Welts later worked at the NBA's league offices from 1982 to 1999, eventually rising to the positions of executive vice president, chief marketing officer and president of NBA Properties. During this time, he was credited with the creation of the NBA All-Star Weekend concept in 1984 and, as the agent for USA Basketball, the marketing campaign for the 1992 Barcelona Olympics "Dream Team." He was named Brandweeks 1998 Marketer of the Year for his work with WNBA President Val Ackerman in launching the WNBA.

On May 15, 2011, Welts publicly came out as gay in an interview with The New York Times. He is the first prominent American sports executive to come out and be openly gay, setting an important precedent for the acceptance of homosexuality in professional basketball. Welts is a member of the advisory board for You Can Play, a campaign dedicated to fighting homophobia in sports.

Welts's first partner, whom he had met in a Seattle restaurant in 1977, died in March 1994 due to AIDS. Welts ran one obituary in Seattle that suggested anyone who wanted to make a remembrance could write a check to the University of Washington architectural school, his partner's major. Welts was in another relationship from 1995 to 2009, which ended in part because of Welts' requirement that their relationship be hidden from public view.
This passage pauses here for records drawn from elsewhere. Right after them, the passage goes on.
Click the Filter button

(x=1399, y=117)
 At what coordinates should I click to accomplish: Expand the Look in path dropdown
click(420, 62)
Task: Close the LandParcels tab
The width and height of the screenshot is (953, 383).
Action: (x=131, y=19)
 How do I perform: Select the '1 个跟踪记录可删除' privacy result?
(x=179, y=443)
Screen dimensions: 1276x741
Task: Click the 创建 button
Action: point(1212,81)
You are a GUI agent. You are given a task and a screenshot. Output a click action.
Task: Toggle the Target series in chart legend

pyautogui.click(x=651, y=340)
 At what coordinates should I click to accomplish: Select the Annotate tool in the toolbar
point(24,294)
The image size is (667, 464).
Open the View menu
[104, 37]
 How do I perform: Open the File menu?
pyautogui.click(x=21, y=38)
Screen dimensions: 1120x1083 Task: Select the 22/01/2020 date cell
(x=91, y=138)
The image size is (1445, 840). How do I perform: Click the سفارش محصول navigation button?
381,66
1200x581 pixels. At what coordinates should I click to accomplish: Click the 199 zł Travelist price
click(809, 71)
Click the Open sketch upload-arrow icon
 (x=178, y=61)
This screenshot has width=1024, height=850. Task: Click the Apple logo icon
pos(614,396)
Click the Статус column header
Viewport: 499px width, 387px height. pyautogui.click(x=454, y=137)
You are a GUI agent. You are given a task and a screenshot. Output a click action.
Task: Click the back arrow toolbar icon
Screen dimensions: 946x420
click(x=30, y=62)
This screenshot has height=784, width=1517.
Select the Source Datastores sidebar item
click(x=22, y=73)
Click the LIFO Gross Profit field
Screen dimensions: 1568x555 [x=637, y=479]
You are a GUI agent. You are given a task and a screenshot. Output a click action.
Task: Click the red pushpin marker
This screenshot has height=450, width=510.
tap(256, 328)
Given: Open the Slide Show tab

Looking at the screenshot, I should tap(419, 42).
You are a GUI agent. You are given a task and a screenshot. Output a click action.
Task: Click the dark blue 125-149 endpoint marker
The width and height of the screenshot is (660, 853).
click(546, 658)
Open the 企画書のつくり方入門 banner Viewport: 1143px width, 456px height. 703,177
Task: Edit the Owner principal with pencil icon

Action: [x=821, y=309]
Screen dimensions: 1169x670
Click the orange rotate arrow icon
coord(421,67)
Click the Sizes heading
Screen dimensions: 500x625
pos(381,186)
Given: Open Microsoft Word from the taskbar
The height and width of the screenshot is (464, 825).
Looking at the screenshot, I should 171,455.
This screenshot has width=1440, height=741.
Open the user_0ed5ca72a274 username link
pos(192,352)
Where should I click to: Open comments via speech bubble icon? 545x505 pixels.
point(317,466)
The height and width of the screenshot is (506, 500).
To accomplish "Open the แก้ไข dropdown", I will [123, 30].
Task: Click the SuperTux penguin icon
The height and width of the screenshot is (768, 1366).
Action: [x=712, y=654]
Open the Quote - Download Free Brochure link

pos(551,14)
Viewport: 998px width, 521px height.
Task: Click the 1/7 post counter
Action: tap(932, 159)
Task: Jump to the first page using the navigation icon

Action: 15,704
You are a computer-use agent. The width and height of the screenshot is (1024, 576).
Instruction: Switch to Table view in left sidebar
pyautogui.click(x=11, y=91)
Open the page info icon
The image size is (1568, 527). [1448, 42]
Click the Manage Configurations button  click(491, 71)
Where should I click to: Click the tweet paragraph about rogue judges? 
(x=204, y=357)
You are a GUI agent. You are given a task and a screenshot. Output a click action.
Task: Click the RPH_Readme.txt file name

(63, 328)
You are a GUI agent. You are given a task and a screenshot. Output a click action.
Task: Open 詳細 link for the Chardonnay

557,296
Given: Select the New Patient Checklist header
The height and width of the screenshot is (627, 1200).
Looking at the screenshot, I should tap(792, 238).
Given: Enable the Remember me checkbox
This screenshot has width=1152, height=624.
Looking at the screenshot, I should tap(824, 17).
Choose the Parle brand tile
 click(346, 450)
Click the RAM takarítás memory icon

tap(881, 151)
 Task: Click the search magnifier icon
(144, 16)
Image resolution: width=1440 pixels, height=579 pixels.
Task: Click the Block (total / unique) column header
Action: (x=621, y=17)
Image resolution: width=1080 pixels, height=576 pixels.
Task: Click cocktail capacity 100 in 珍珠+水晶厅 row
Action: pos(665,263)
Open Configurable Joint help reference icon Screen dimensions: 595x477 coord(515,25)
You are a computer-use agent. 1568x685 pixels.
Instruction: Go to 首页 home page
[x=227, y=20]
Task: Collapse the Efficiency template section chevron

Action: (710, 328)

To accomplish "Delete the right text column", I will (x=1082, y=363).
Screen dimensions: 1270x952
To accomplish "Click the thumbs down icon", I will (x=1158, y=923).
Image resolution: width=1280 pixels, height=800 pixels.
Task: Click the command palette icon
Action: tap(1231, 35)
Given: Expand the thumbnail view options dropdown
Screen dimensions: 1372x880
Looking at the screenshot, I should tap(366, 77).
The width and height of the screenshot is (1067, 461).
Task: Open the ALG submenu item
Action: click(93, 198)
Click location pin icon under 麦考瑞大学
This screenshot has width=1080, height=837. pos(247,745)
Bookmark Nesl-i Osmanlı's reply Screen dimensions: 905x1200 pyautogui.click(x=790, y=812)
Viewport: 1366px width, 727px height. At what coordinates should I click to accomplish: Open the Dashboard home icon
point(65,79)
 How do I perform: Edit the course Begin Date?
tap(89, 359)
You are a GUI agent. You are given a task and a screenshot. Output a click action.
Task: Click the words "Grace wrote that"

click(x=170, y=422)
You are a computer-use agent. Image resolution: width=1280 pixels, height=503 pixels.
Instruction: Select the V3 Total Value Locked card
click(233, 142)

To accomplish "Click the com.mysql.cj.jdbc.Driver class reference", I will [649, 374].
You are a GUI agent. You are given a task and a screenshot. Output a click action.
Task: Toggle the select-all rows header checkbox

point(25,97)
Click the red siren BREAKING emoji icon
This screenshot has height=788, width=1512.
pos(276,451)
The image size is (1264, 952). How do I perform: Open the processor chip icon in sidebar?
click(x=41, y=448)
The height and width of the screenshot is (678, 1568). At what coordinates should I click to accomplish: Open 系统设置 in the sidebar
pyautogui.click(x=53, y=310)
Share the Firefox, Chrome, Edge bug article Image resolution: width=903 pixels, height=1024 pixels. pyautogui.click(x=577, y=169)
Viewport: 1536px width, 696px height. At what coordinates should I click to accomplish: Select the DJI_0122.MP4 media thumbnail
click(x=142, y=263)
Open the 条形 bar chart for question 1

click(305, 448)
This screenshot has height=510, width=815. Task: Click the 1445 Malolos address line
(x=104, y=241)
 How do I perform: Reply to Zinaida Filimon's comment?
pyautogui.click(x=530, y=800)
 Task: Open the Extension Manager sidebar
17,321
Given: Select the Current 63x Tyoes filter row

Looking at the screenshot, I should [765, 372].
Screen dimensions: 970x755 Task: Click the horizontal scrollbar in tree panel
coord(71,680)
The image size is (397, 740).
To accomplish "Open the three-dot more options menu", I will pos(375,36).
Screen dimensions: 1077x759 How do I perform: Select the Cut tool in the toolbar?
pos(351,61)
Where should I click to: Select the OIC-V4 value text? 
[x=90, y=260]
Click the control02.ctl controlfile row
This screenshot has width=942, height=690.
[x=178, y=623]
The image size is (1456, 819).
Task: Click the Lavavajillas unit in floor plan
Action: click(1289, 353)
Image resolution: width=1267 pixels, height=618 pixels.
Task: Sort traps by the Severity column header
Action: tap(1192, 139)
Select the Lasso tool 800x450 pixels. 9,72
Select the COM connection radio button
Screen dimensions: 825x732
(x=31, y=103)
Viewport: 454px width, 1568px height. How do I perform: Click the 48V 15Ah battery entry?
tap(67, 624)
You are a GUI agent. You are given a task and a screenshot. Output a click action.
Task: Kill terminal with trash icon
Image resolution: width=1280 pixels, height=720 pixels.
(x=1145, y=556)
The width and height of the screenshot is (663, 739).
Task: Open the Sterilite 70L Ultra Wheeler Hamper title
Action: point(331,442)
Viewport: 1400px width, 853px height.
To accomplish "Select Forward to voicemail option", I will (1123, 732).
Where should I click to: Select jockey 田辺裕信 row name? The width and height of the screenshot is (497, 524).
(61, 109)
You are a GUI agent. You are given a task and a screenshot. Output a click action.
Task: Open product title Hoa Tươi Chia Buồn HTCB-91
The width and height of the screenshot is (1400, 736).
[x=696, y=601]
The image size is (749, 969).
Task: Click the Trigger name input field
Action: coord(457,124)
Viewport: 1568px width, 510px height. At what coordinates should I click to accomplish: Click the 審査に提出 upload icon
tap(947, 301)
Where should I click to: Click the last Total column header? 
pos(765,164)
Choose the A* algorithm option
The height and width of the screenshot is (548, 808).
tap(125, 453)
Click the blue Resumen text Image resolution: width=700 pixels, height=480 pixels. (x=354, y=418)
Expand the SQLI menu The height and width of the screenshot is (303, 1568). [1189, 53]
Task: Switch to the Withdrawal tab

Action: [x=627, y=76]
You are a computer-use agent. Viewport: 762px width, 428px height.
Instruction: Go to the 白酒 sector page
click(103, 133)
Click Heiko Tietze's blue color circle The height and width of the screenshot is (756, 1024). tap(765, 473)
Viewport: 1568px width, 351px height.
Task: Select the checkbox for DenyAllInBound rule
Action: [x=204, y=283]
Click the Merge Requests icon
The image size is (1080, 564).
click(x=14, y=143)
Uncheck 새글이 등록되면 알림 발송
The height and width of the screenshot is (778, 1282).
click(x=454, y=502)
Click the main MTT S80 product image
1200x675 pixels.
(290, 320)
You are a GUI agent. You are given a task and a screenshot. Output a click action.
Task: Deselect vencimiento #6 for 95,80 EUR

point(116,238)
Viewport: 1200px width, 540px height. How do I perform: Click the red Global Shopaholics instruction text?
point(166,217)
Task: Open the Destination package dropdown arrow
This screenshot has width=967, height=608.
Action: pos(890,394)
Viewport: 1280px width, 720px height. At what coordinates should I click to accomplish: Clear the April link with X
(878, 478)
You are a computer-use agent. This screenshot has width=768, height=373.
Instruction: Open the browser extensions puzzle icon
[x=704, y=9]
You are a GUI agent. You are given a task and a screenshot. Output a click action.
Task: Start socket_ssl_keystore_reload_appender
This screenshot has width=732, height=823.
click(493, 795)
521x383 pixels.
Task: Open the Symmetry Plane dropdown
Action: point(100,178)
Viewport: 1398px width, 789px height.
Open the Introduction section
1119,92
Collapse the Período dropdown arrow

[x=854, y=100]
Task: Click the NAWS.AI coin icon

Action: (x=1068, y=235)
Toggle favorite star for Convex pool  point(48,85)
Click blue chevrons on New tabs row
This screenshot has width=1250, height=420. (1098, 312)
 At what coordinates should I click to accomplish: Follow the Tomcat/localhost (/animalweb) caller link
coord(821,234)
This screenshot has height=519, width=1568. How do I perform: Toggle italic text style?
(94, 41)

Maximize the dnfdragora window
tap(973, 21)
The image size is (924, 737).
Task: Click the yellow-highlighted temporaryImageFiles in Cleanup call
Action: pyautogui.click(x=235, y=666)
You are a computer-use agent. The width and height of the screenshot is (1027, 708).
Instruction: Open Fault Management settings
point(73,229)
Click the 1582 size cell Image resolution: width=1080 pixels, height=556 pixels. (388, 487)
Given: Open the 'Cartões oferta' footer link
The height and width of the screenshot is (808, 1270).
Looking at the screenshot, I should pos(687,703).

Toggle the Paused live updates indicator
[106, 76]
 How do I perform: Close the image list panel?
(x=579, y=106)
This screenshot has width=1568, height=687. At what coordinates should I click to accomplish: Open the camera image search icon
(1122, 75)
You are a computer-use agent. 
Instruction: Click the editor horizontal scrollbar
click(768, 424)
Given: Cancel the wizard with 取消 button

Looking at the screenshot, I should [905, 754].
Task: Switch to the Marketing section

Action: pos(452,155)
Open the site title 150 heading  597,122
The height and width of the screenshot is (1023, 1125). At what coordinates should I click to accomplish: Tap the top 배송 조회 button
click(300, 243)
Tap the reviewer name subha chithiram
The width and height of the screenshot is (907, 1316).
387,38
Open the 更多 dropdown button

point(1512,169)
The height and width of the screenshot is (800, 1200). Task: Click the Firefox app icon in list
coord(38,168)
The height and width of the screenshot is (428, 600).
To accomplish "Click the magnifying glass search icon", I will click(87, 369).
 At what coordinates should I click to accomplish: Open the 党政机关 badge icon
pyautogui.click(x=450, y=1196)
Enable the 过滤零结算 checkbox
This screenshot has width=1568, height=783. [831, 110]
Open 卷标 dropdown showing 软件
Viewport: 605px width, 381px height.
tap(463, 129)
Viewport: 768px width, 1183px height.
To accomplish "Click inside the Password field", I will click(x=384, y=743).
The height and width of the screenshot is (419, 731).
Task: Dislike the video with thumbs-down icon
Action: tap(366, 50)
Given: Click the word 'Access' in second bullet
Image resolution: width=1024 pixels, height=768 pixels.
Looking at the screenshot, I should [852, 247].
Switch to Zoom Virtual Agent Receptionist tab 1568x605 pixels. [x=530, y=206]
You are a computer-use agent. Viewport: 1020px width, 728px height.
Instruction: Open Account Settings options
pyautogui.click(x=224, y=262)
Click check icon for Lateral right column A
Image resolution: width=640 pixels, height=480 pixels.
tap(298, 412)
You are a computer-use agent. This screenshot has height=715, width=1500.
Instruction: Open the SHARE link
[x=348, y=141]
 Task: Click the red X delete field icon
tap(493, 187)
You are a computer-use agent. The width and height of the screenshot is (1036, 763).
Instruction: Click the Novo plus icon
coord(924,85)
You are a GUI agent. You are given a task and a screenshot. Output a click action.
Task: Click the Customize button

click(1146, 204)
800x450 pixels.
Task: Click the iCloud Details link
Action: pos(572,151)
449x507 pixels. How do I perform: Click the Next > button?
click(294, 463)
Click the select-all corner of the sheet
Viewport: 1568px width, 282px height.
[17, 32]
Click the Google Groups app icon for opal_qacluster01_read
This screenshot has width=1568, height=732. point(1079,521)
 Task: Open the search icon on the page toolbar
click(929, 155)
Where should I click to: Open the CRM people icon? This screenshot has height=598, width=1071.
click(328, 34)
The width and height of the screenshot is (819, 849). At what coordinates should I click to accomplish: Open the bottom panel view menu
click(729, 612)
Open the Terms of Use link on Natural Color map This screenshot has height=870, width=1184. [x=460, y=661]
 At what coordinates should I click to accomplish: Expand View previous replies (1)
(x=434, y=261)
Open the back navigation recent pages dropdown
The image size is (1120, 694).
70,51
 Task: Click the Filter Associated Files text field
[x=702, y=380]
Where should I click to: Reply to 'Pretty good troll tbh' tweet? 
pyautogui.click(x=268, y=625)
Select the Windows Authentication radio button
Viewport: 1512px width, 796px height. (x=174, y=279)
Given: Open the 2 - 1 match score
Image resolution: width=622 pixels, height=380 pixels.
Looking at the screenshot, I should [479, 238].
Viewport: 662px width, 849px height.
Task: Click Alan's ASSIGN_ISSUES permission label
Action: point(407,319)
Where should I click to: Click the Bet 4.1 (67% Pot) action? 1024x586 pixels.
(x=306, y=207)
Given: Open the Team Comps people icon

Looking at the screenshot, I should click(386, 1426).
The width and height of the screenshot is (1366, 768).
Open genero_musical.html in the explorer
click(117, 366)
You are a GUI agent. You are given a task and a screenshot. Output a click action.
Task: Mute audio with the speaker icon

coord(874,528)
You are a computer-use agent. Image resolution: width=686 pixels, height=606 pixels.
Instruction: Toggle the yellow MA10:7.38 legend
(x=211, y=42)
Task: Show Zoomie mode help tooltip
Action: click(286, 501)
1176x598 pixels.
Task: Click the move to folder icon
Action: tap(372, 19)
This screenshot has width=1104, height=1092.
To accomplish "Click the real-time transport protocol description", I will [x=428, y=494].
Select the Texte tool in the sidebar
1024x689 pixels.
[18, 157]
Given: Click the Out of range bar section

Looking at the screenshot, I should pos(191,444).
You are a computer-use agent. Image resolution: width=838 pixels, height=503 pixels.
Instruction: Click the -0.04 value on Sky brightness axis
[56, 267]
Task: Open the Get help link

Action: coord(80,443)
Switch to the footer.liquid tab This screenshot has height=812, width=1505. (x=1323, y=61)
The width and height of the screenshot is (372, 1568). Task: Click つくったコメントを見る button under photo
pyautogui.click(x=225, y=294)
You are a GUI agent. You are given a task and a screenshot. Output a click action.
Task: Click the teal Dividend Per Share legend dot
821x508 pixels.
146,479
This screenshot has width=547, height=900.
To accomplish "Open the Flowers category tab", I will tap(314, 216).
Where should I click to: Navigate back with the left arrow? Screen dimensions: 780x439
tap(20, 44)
On September 9, 2011, Welts announced he was resigning his position with the Suns in order to relocate to northern California and live with his new partner there. A few weeks later, Welts signed on as team president for the Warriors. During his tenure, his leadership would help turn the Warriors into a perennial contender, winning three out of five championships from 2015 to 2019. On March 31, 2018, it was announced Welts would be inducted into the Naismith Basketball Hall of Fame.

On January 10, 2020, Welts married Todd Gage, his partner of nine years, at San Francisco City Hall. The ceremony was officiated by mayor London Breed.

On April 8, 2021, Welts announced that he would step away from his position with the Warriors at the end of the season, but would remain as advisor for the team.